Mekke’nin fetih gününde Resûlullah, Kâbe’deki tüm putları tek tek kırdı. Mekke fethedildikten sonraki ilk hac vaktinde müşrikler, eski bildiklerince yine Kâbe’ye geldiler. Ortada herhangi bir put yoktu ama eski törelerine sımsıkı bağlıydılar. Kendi korsan hikmetlerince çırılçıplak halde Kâbe’yi tavaf ettiler. Onlar var diye Resûlullah (s.a.v.) o sene hacca katılmadı. Sonraki yılın hac arefesindeyken konuyla ilgili ayetler nazil oldu. Müşriklerin bu konu hakkındaki korsan hikmetlerini deşifre eden ayetler, asıl necasetin (pisliğin) şirke düşmek olduğunu söyledi ve kendisiyle günah işlenmiş kıyafetleri değil, bizzat müşrik bilinçleri necis ilan etti, gözü tevhitte olmayanların da Kâbe’ye yaklaşmalarını yasakladı (Tevbe, 28). Yani önce bâtıl olan putlar kırıldı. Bir yıl sonra korsan bir hikmet olan çıplak tavaf yasaklandı ve hac, nihayetinde kendi hakikatiyle buluşturuldu. Muhammedî tek hacsa o son yılda gerçekleşti ki “Veda Haccı” veya “Hacc-ı Ekber” olarak bilinen hacdı bu.

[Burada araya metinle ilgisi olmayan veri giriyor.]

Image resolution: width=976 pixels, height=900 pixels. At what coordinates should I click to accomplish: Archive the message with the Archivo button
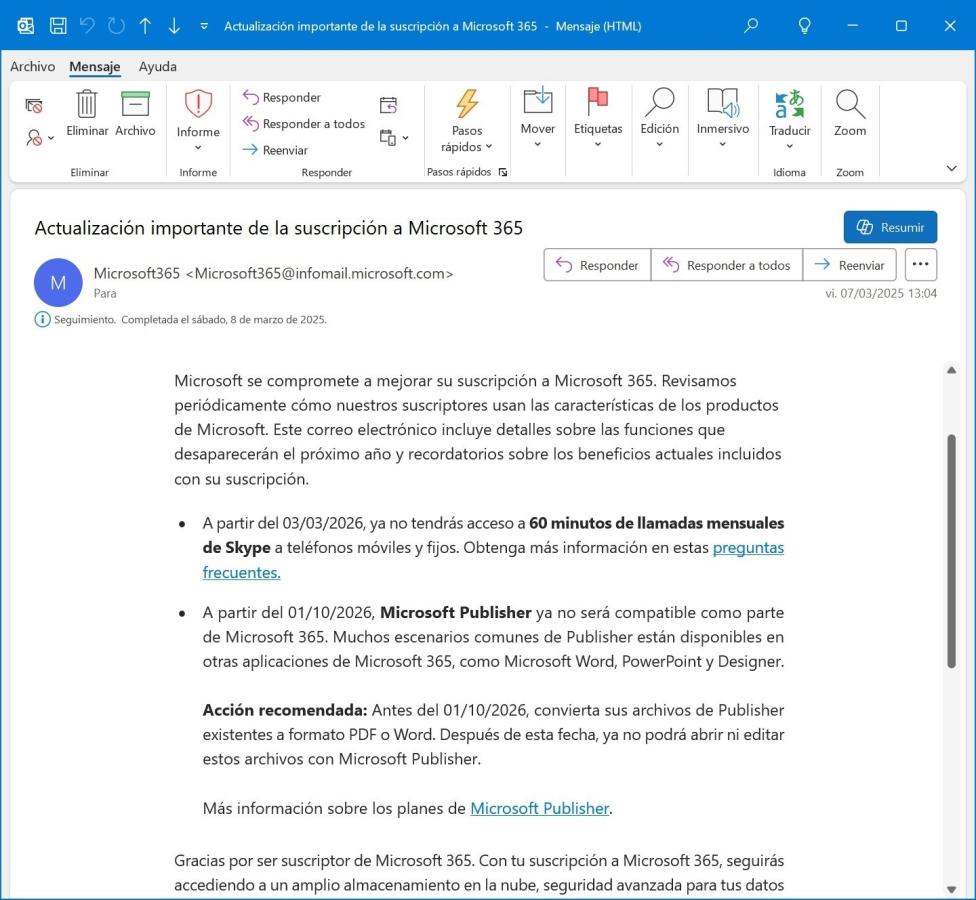[135, 105]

İlle de son örnek ile gördük ki bâtıl ile aklî-kalbî-eylemsel mücadele zordur. Ama korsan hikmet ile mücadele zordan da zor. Zira korsan hikmetler, kendisini İdris (a.s.) olarak lanse eden İblis’in vesveseleri ve Kur’an’ın vazettiği “şeytanın sağdan yaklaşması” tehlikesidir. Nitekim tarih ve güncel şahittir ti soldan gelen hamlelere dirençli olan nice idrak, sağdan gelene aynı dirayetle karşı duramamaktadır.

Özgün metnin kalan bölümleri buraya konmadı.